Diagnosing Acute Glomerulonephritis in Children: A Comprehensive Approach
Acute glomerulonephritis (AGN) is a common kidney disorder in pediatric populations, often arising after a bacterial or viral infection. Early and accurate diagnosis is essential to prevent complications such as hypertension, fluid overload, or long-term renal damage. The diagnostic process involves a combination of clinical evaluation, laboratory testing, and careful differential analysis to determine both the presence and underlying cause of the condition.
Physical Examination: Identifying Key Clinical Signs
One of the first steps in diagnosing acute glomerulonephritis in children is a thorough physical examination. Physicians pay close attention to signs of edema, particularly around the face, periorbital area, and lower extremities. Swelling may be subtle but is often more noticeable in the morning due to fluid redistribution during sleep.
Blood pressure measurement is critical, as many children with AGN develop hypertension due to fluid retention and activation of the renin-angiotensin system. Elevated heart rate and signs of circulatory congestion—such as rapid breathing, jugular venous distension, or crackles in the lungs—may also indicate fluid overload, requiring prompt medical intervention.
Laboratory Testing: Assessing Kidney Function and Damage
Comprehensive laboratory tests are essential for evaluating the extent of kidney involvement. Urinalysis typically reveals hallmark signs of glomerular injury, including hematuria (blood in urine), which may present as cola-colored or tea-colored urine, and proteinuria (excess protein in urine).

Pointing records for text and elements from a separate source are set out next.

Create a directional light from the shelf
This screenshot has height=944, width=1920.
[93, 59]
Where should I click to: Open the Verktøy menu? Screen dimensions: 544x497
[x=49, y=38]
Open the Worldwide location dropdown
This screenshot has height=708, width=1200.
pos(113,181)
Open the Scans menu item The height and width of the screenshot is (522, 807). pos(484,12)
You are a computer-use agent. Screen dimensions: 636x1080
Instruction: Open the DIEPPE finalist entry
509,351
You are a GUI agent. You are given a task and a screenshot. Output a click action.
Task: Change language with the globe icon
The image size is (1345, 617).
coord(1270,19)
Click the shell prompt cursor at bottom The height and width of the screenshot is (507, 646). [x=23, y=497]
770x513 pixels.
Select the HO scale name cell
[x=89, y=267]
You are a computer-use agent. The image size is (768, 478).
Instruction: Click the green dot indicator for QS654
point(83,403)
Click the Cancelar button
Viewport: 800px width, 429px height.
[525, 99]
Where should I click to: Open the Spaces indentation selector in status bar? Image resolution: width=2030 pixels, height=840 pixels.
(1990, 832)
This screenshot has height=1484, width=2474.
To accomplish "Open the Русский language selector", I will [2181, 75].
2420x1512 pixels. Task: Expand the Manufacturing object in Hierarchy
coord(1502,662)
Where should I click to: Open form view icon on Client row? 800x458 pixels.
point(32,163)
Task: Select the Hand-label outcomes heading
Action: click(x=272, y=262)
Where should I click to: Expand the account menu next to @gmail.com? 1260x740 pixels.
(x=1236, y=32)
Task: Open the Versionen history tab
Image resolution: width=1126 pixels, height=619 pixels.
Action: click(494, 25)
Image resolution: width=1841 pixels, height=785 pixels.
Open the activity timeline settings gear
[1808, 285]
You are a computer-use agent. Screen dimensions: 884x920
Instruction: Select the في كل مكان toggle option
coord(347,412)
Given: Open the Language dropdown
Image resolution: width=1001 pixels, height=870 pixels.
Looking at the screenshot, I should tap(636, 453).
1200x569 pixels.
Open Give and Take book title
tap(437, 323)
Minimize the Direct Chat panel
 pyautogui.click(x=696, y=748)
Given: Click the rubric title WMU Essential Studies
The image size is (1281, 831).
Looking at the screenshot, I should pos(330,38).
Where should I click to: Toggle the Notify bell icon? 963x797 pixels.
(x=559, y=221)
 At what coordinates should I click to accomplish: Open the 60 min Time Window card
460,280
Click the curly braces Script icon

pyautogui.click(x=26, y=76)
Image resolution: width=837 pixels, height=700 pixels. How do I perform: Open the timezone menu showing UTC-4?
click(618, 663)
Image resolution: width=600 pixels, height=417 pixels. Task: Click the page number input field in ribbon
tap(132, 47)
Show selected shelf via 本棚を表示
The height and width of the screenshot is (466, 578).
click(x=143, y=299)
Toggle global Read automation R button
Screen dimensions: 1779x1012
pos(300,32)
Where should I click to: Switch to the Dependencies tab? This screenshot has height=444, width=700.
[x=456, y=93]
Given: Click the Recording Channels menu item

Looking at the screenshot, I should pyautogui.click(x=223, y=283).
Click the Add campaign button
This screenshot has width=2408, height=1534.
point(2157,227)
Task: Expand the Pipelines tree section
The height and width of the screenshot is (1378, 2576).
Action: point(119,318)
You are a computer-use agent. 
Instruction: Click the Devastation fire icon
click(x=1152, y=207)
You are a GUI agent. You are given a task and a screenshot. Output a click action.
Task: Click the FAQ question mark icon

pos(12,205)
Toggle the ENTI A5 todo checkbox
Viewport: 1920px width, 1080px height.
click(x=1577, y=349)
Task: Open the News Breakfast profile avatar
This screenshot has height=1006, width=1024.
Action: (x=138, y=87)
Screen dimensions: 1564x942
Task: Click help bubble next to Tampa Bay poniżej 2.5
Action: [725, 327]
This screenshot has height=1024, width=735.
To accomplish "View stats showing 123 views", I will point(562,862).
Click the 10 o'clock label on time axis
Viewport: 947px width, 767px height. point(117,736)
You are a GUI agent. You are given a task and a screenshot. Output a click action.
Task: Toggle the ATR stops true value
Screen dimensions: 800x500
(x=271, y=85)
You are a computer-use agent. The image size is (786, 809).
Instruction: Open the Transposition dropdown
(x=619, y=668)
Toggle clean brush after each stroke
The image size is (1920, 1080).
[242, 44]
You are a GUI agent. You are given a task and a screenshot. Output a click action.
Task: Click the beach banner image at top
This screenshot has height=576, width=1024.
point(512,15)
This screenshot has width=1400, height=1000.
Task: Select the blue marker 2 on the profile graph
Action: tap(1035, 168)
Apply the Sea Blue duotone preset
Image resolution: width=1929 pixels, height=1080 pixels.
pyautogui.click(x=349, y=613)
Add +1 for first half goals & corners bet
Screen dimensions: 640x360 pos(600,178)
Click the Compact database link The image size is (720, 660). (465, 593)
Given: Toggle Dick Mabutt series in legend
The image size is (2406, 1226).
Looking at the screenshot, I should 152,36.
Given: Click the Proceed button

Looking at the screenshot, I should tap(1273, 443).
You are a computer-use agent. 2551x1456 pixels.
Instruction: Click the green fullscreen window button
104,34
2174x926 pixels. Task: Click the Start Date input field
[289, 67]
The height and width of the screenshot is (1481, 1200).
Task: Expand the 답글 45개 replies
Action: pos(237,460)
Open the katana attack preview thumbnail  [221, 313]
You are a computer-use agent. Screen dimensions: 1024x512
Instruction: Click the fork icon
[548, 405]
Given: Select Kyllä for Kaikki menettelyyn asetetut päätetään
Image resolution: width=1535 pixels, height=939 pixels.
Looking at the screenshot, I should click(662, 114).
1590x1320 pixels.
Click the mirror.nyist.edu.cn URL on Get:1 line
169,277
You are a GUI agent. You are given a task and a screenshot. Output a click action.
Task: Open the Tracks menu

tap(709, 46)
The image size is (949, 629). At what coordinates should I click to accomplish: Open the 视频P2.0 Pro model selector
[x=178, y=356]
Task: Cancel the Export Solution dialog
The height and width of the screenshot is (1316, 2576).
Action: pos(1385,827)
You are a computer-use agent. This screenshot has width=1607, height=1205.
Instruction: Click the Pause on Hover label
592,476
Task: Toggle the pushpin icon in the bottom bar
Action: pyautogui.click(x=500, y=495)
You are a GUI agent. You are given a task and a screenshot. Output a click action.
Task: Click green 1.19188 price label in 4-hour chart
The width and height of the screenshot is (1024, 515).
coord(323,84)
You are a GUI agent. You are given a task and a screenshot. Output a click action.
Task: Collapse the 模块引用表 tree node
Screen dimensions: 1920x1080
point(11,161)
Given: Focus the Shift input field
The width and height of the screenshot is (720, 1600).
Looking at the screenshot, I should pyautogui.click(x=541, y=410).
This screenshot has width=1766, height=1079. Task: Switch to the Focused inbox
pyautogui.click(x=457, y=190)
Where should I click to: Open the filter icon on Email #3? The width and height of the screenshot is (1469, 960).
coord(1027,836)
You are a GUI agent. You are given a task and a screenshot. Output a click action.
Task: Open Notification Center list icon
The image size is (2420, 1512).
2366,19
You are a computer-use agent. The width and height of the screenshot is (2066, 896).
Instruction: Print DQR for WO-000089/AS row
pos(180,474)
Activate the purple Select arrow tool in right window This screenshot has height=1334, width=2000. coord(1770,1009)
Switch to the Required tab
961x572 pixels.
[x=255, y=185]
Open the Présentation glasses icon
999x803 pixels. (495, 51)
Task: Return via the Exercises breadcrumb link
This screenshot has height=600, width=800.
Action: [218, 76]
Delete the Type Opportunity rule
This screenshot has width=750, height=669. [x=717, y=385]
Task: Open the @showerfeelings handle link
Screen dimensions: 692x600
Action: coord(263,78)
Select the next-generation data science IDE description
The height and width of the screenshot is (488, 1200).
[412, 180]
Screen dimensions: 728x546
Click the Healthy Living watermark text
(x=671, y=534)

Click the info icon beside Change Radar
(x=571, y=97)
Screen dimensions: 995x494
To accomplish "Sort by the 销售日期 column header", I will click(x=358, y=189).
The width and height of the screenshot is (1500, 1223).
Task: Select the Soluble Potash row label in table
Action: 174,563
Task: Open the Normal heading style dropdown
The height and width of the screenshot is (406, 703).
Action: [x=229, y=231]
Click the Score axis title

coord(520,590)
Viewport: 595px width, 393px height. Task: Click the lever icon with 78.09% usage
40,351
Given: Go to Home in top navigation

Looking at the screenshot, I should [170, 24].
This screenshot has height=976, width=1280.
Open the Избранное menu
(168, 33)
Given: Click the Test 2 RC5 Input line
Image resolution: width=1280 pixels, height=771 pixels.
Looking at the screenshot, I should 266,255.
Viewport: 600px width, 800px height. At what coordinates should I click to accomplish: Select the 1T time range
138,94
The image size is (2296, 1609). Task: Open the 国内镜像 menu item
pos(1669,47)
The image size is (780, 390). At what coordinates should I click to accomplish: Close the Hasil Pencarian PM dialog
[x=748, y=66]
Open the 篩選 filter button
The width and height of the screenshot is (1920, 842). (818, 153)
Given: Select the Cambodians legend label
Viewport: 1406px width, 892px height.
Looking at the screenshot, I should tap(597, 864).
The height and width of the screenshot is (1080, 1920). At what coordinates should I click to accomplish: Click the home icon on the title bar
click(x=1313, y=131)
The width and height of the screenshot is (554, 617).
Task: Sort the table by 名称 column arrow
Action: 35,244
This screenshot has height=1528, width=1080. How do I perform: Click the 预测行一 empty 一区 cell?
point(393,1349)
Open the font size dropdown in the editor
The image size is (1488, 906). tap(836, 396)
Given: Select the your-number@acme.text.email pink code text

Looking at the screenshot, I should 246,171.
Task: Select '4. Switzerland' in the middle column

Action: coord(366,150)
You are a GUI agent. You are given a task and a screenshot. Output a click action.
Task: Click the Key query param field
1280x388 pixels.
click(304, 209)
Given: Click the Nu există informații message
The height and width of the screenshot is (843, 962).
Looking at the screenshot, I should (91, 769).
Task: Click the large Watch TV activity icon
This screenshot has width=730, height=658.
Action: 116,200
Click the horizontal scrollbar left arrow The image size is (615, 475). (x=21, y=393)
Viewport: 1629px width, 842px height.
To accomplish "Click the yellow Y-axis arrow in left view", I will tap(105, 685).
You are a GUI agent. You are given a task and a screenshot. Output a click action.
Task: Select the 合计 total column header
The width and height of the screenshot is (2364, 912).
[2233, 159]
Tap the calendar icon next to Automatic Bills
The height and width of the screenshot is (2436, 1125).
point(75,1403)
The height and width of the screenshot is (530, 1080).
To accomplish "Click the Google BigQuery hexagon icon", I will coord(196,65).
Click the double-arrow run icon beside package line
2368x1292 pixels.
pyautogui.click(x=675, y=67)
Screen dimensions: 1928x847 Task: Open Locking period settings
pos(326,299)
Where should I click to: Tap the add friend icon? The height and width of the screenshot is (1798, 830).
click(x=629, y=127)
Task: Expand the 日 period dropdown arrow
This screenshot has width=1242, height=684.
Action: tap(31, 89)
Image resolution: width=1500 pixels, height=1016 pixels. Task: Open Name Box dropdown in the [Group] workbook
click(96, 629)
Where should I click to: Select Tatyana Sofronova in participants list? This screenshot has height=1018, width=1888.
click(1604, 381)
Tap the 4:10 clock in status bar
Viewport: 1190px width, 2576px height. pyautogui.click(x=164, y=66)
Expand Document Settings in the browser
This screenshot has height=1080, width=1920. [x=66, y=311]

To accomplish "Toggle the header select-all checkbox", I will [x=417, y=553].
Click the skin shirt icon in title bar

The degree of proteinuria is quantified through a 24-hour urine collection or spot urine protein-to-creatinine ratio. Determining whether the proteinuria is glomerular (indicating damage to the filtration barrier) or tubular (suggesting impaired reabsorption) helps guide further diagnostic and treatment decisions. Blood tests, including serum creatinine and blood urea nitrogen (BUN), provide insight into overall kidney function and help stage the severity of renal impairment.
Identifying the Underlying Cause: Post-Infectious vs. Other Forms
While post-infectious glomerulonephritis—commonly following streptococcal infections like pharyngitis or impetigo—is the most frequent cause in children, it's vital to rule out other potential etiologies. Some cases initially diagnosed as acute may actually represent an early presentation of chronic glomerulonephritis or secondary forms triggered by systemic diseases.
To differentiate, clinicians assess specific serological markers. Antistreptolysin O (ASO) titers help confirm recent streptococcal infection. Complement levels, especially C3 and C4, are often measured; low C3 with normal or slightly reduced C4 is typical in post-streptococcal GN, while abnormalities in both may suggest alternative diagnoses such as lupus nephritis or membranoproliferative glomerulonephritis.
Differential Diagnosis: Ruling Out Systemic Conditions
In atypical presentations, further investigation is necessary to exclude secondary causes. For example, systemic lupus erythematosus (SLE) can manifest as lupus nephritis, particularly in older female children. In such cases, testing for antinuclear antibodies (ANA), anti-dsDNA, and additional complement components (C1q) becomes crucial.
Similarly, Henoch-Schönlein purpura (HSP)—a vasculitic condition—can lead to purpuric rash, joint pain, abdominal symptoms, and renal involvement. Physical examination for palpable purpura on the lower limbs and assessment of IgA levels support this diagnosis.
Viral etiologies, such as hepatitis B virus (HBV), must also be considered, especially in endemic regions or high-risk patients. Hepatitis B surface antigen (HBsAg) and other viral markers should be included in the workup when clinically suspected.
Tailoring Diagnosis for Optimal Outcomes
A precise diagnosis of acute glomerulonephritis in children requires integrating clinical findings with targeted lab investigations. Beyond confirming the diagnosis, identifying the root cause ensures appropriate management—whether it's supportive care for post-infectious cases or immunosuppressive therapy for autoimmune-related forms.
Early detection, careful monitoring, and individualized treatment plans significantly improve prognosis and reduce the risk of progression to chronic kidney disease. Pediatricians and nephrologists must remain vigilant, especially in cases with atypical features, to ensure every child receives timely and effective care.